## Normalization

### 2NF - Second Normal Form
- It should be in the `1nf`
- Check the different anomalies: `Deletion`, `Insertion`, `Update`
    - `Deletion Anomaly`:
        > Deletion of one thing, leads to the unintentional loss of data.
    - `Insertion Anomaly`:
        > Data can't be inserted because of lack of necessary information.
    - `Update Anomaly`:
        > A fail in the update will cause inconsistent data in the database.

> It says, each non-key attribute must depend on the entire primary key.

- From the table
    - If you know the `reader_username`, then you can determine the `title`, `first name`, `last name`. In fact, all information about the reader.
    - If you know the `book_isbn`, then you can determine all information about that book

When we separate into many tables, we have
- `book`: with primary key `book_isbn`
- `reader`: with primary key `reader_username`
- `myread`: with surrogate primary key `id`.

### 3NF - Third Normal Form
> It says a non-key attribute shouldn't depend on another non-key attribute, but on the entire primary key and nothing but the entire primary key.

This normal form tries to avoid `transitive dependency`. When a non-key attribute depends on another non-key attribute.

- For example, you have a table `employee_status
    - `emp_id PRIMARY KEY`
    - `skill_level`
    - `seniority`
```
emp_id   skill_level   seniority
1           10           senior
2           10           senior
3           5            mid-level
```

**employ_status**

|emp_id|skill_level|
|------|-----------|
|1     |  10       |
|2     |  10       |
|3     |  5        |


**skill_seniority**

|skill_level|seniority|
|-----------|---------|
|1,2,3      | Beginner |
|4,5,6      | Mid-level|
|7,8,9,10   | Senior   |

- In our `myread` table, we have
    - `read_status` That will be either `pending`, `reading`, `done`.
    - `percentage_read`: This describe the percentage read. 0%, 10%, 100%

**read_status_percentage**

|percentage_range|read_status|
|----------------|-----------|
|[0,0]           | pending   |
|[1,99]          | reading   |
|[100,100]       | done      |

### Ideas for future improvement -> Exercise
- let the system auto-calculate this percentage based on the book's page count and the reader read page count.

## Foreign Key
- We need a column from the book to represent books in the `myread`
- We need a column from the reader to represent readers in the `myread`.

**NB**: The best candidate for foreign is the primary key.
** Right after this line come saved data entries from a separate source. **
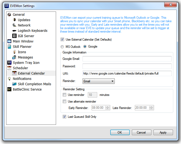Click the Apply button

[x=163, y=133]
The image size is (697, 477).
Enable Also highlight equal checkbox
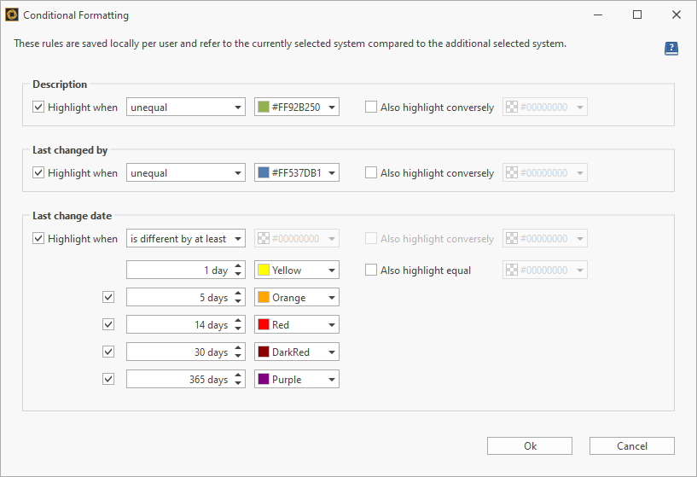371,270
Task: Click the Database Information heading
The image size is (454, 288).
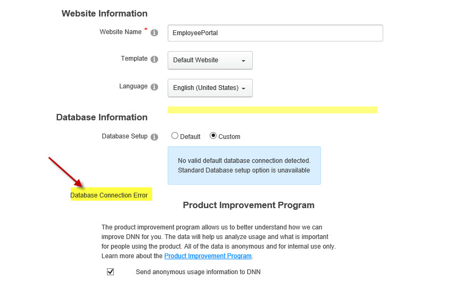Action: point(102,117)
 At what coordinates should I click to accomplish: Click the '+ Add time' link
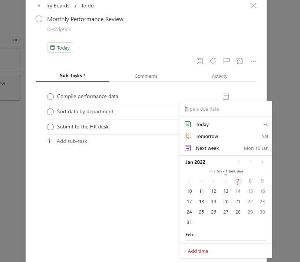pyautogui.click(x=195, y=251)
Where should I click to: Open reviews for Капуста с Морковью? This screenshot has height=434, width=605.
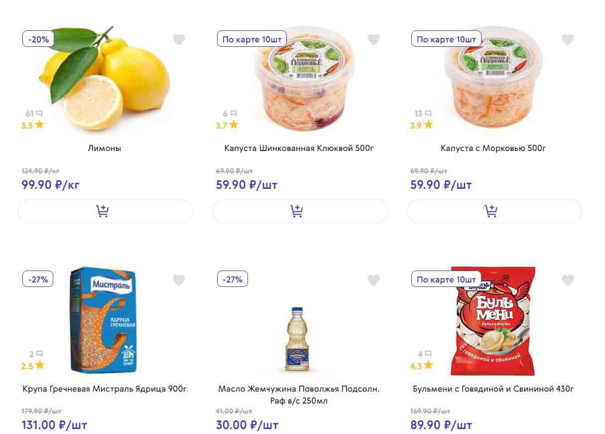point(423,114)
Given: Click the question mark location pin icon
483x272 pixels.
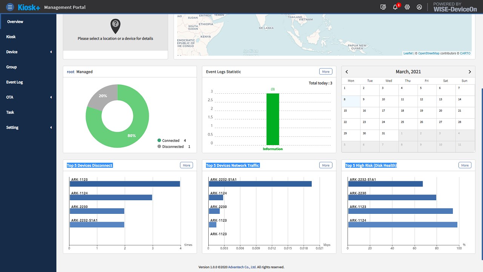Looking at the screenshot, I should pyautogui.click(x=115, y=26).
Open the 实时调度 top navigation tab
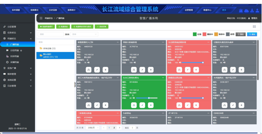This screenshot has width=262, height=134. pyautogui.click(x=16, y=10)
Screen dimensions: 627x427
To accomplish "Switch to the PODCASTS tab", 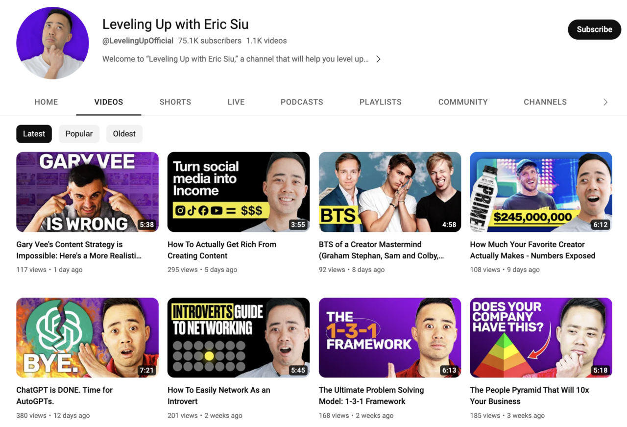I will 302,102.
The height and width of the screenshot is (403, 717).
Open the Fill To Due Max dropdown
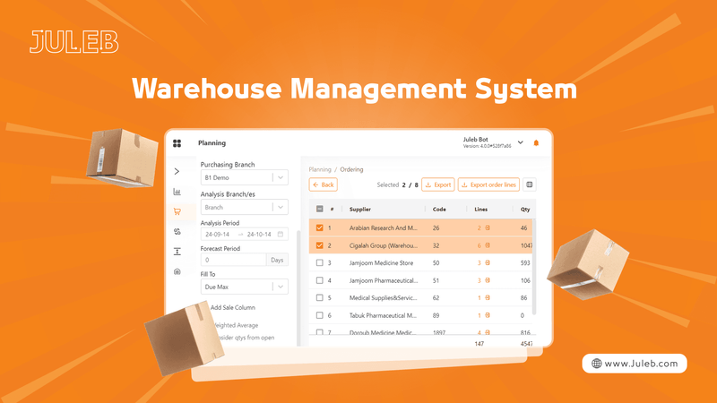pos(280,287)
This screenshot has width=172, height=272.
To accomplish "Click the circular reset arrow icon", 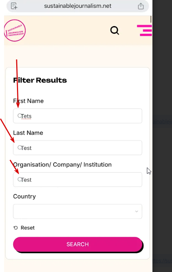I will click(16, 228).
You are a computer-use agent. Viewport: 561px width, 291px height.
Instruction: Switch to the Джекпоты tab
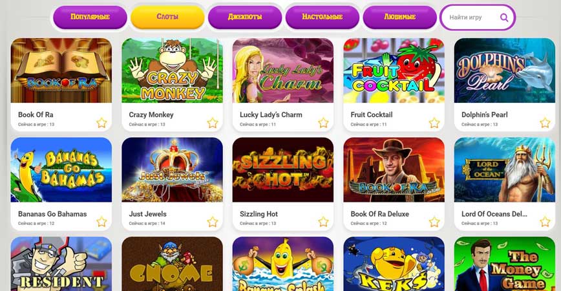[245, 17]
It could be a column with the UNIQUE constraint.

- `book` -> `book_isbn`
- `reader` -> `reader_username`

## Define data types and business rules (constraints)

**book**

- `isbn`: CHAR(13) PRIMARY KEY CHECK(LENGTH(isbn) = 13 AND isbn::BIGINT = isbn::BIGINT)
- `title`: VARCHAR(50) NOT NULL
- `edition`: INT
- `description`: TEXT
- `page_count`: INT NOT NULL
- `category`: ENUM('programming', 'art', 'politics', 'others')
- `published_date`: DATE NOT NULL
- `publisher`: VARCHAR(50) NOT NULL
- `authors`: VARCHAR(50) ARRAY
- `lang`: VARCHAR(10) NOT NULL
- `format`: VARCHAR(10) CHECK(format IN ('ebook', 'hardcover'))
- `read_estimated_time_in_minutes`: INT GENERATED ALWAYS AS ((page_count * 120)/60) VIRTUAL | STORED

**reader**

- `username`: VARCHAR(50) PRIMARY KEY
- `title`: ENUM(Mrs, Mr, Dr, Ms, Miss)
- `first_name`: VARCHAR(100) NOT NULL
- `last_name`: VARCHAR(100)

**status_percent**

- `read_status`: VARCHAR(10) PRIMARY KEY
- `percentage_read`: INT4RANGE NOT NULL


**myread**

- `book_isbn`: CHAR(13) FOREIGN KEY REFERENCES book(isbn)
- `reader_username`: VARCHAR(50) FOREIGN KEY REFERENCES reader(username)
- `start_read_date`: DATE 
- `end_read_date`: DATE
- `percentage_read`: INT

### Exercise - Constraints for the myread table
- The `end_read_date` should be ahead of `start_read_date` in time
- The `percentage_read` should be between `0` and `100` inclusively
- `percentage_read` shouldn't be `0` if `start_read_date` is set
- `percentage_read` should be `0` if `start_read_date` is not set
- `percentage_read` should be `100` when `end_read_date` is set.
- `percentage_read` shouldn't be `100` if `end_read_date` is not set.